Directions for this task
Nothing but the lines from the one containing "Task: Change the Monthly compounding option" through the last line of the entries should appear in the output, each verbatim.

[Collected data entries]
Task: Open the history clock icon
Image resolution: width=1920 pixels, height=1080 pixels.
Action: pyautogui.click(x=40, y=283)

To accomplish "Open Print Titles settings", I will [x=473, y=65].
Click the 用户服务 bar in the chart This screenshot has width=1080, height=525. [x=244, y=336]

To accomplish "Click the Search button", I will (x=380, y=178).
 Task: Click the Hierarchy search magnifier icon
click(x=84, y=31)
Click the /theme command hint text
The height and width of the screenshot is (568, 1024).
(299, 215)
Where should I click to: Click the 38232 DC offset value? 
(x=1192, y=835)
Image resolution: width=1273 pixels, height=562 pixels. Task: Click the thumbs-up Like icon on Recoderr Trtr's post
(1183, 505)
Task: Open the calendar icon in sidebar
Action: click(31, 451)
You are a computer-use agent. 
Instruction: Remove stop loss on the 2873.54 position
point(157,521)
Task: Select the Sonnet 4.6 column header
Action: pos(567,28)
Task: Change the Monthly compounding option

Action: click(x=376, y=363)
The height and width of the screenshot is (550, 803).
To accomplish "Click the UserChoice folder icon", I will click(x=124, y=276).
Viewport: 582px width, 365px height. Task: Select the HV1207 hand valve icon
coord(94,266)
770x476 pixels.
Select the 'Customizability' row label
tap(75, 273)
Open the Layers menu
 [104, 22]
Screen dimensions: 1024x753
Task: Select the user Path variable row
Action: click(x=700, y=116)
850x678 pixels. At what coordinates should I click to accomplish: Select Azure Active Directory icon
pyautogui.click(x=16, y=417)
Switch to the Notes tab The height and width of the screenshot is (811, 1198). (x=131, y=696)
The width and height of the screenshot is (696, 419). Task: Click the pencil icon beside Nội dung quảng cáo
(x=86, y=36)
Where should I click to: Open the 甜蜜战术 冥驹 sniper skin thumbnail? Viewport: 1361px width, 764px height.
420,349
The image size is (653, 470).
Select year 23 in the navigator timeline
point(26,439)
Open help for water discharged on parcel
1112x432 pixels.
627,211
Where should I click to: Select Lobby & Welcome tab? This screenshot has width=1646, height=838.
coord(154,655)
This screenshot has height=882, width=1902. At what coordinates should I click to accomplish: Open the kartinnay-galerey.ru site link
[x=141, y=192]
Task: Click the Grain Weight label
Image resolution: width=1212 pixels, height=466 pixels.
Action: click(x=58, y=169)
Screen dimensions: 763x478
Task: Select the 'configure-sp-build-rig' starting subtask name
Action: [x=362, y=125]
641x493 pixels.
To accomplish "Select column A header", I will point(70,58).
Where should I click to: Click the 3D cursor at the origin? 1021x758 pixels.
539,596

Result below
Task: Change the Monthly compounding option

Action: click(x=376, y=363)
The height and width of the screenshot is (550, 803).
To accomplish "Click the UserChoice folder icon", I will click(x=124, y=276).
Viewport: 582px width, 365px height. Task: Select the HV1207 hand valve icon
coord(94,266)
770x476 pixels.
Select the 'Customizability' row label
tap(75, 273)
Open the Layers menu
 [104, 22]
Screen dimensions: 1024x753
Task: Select the user Path variable row
Action: click(x=700, y=116)
850x678 pixels. At what coordinates should I click to accomplish: Select Azure Active Directory icon
pyautogui.click(x=16, y=417)
Switch to the Notes tab The height and width of the screenshot is (811, 1198). (x=131, y=696)
The width and height of the screenshot is (696, 419). Task: Click the pencil icon beside Nội dung quảng cáo
(x=86, y=36)
Where should I click to: Open the 甜蜜战术 冥驹 sniper skin thumbnail? Viewport: 1361px width, 764px height.
420,349
The image size is (653, 470).
Select year 23 in the navigator timeline
point(26,439)
Open help for water discharged on parcel
1112x432 pixels.
627,211
Where should I click to: Select Lobby & Welcome tab? This screenshot has width=1646, height=838.
coord(154,655)
This screenshot has height=882, width=1902. At what coordinates should I click to accomplish: Open the kartinnay-galerey.ru site link
[x=141, y=192]
Task: Click the Grain Weight label
Image resolution: width=1212 pixels, height=466 pixels.
Action: click(x=58, y=169)
Screen dimensions: 763x478
Task: Select the 'configure-sp-build-rig' starting subtask name
Action: [x=362, y=125]
641x493 pixels.
To accomplish "Select column A header", I will point(70,58).
Where should I click to: Click the 3D cursor at the origin? 1021x758 pixels.
539,596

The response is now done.